▶ **EXERCISE TEXT**
====

How Synthetic Bacteria Could Take Us to Mars
For decades, science fictions writers have conjured up images of space colonies — whether on the moon, other planets in the solar system, or even in faraway galaxies — but for decades, they remained just that: science fiction.
Interest in space exploration had reached such a nadir in the early 2000s that Elon Musk considered spending $30 million dollars to buy rockets and launch them to Mars, for the sole purpose of reigniting public interest.
Now, it seems that interest in conquering outer space has never been higher. Mars One, a start-up in the Netherlands, has already started recruiting for the first settlers on a future Mars colony.
In 2010, Congress finally set the human exploration of Mars as one of NASA’s goals, giving the project essential financial backing. NASA has already began the construction of vast rockets that could take humans to the red planet. But getting there is only half the battle: for a Mars colony to exist, the planet needs to become hospitable to humans.
DARPA, the research wing of the Department of Defense, announced a major breakthrough in the Mars mission: They’re on track to create a synthetic organism that could terraform Mars’s surface, releasing certain types of gas into the atmosphere and making its climate closer to the one on Earth.
Mars’s atmosphere is almost entirely made up of carbon dioxide, lacking the abundance of nitrogen and oxygen found on Earth. A crucial step in terraformation is the deployment of bacteria and photosynthetic organism to adjust Mars’s atmospheric composition.
The chilly climate found across Mars — the average surface temperature is negative 55 degrees — poses a challenge for existing species of bacteria and algae, which are designed to survive on Earth, which has an average temperature of 61 degrees.
To make organisms resilient enough for the extreme Martian climate, their DNA has to be modified. DARPA has not disclosed the full details of its bioengineering techniques, but previous attempts could give a clue on how the process work.
For their submission in the 2012 International Genetically Engineered Machines competition, a team from Brown University made genetic modules which they call “Hell Cells,” which could be spliced onto bacteria to enable it to survive in extreme weather conditions, be it heat or cold.
The modules, which are isolated genetic material from other species, are drawn from a diversity of sources in nature, including the Siberian beetle and antifreeze proteins.
Ben Geilich, the captain of the 2012 iGem team at Brown, has welcomed the news of DARPA’s involvement in bacteria bioengineering.
“DARPA has so many incredible resources, such as funding, access to equipment for testing, and brilliant scientists that will help get this technology into practice faster,” Gelich wrote in an email. “I definitely think that engineered microorganisms are going to play an essential role in the future of space exploration and colonization.”
DARPA wants to create a library of genetic modules that engineers could look up and use to modify bacterium with a custom set of traits, whether it’s to terraform Mars, Venus, or any other kind of environment.
“We envisioned a toolkit of genetic resistance parts which could be mixed and matched for any particular environment,” Gelich said. “For example, the ‘Martian’ bacteria could receive the parts for low temperatures, desiccation, and ionizing radiation.”
Synthetic bacteria could have a wide range of uses beyond terraformation. Gelich said that bacteria could be used to “synthesizing fuel, building materials, or medicines.”
Its main advantage would be to keep costs down. It takes a vast amount of fuel to send a modicum of supplies to Mars, and Mars One estimates that sending just four people there would cost $6 billion dollars, so the more resources could be grown on the colony, the better.
Still, even for optimists, the task of transforming Mars into a second Earth stretches over a vast — even interminable — time horizon. The Mars Society estimates that it could take at least a millennium for large plant life to emerge on Mars, and Chris Mckay, a research at NASA’s Ames Research Center, says that 100,000 years could pass before Earth’s conditions could be duplicated on Mars.

====

▶ **EXCERPTED DATA**
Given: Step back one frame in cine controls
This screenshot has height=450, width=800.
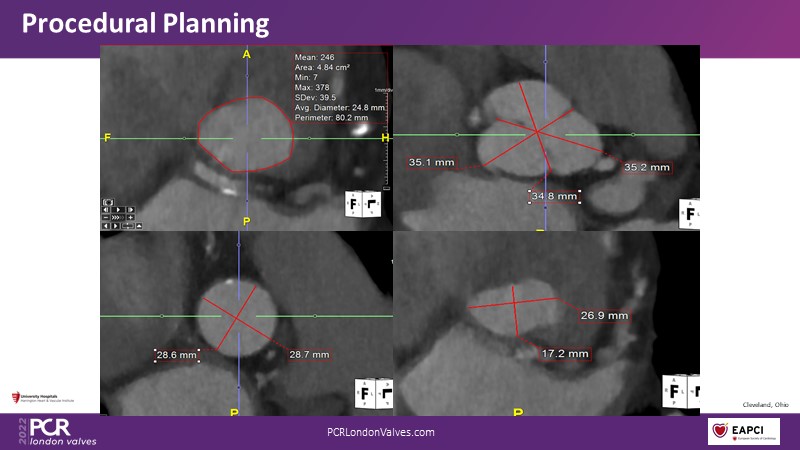Looking at the screenshot, I should tap(106, 210).
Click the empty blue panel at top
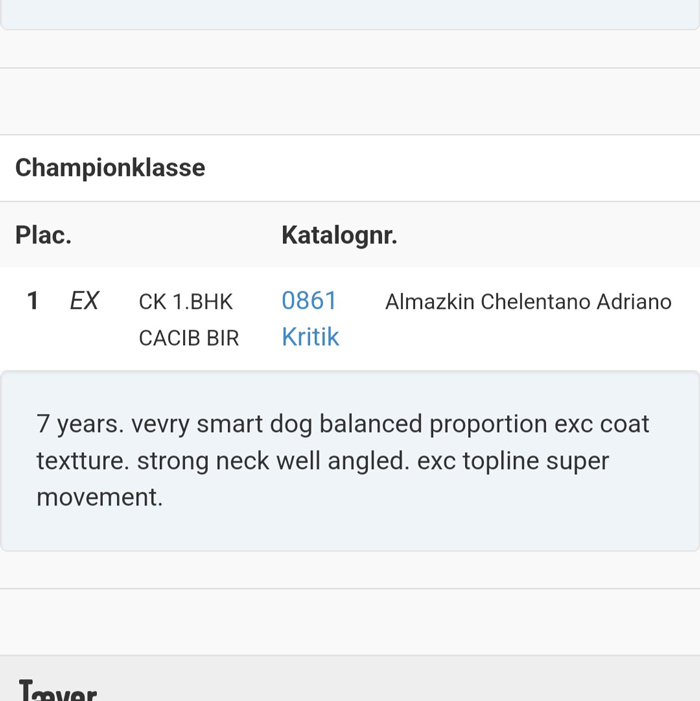The image size is (700, 701). click(x=350, y=12)
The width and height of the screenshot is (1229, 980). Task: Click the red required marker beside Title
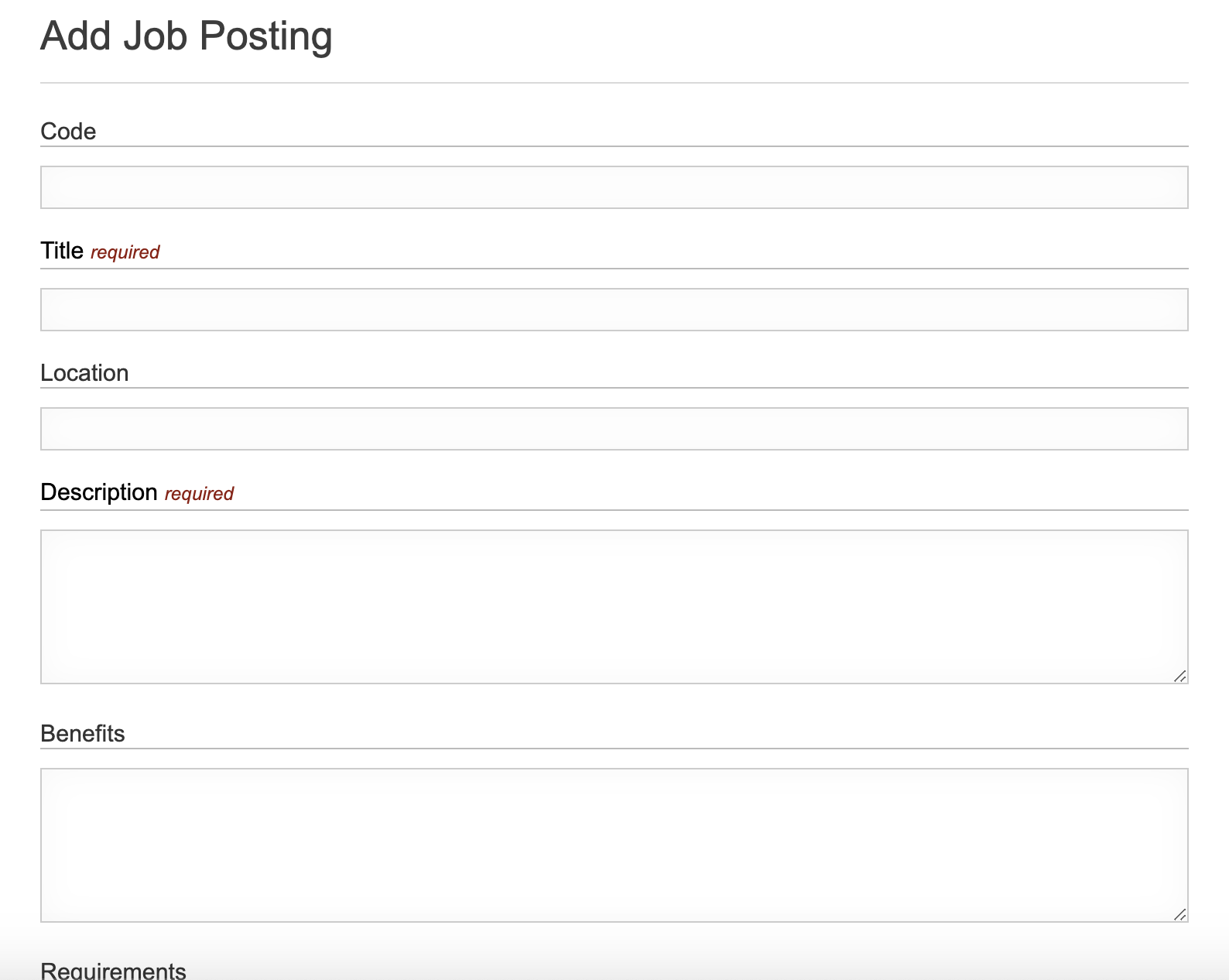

====

▶ **LIST OF TASKS**
(1) Using the Mars article, list the conditions named for which the "Martian" bacteria could receive genetic resistance parts.
(2) Quote everything in the Mars article from "Mars’s atmosphere is" down to "Mars’s atmospheric composition.".

▶ **RESPONSES BY ITEM NUMBER**
(1) Low temperatures, desiccation, and ionizing radiation

(2)
Mars’s atmosphere is almost entirely made up of carbon dioxide, lacking the abundance of nitrogen and oxygen found on Earth. A crucial step in terraformation is the deployment of bacteria and photosynthetic organism to adjust Mars’s atmospheric composition.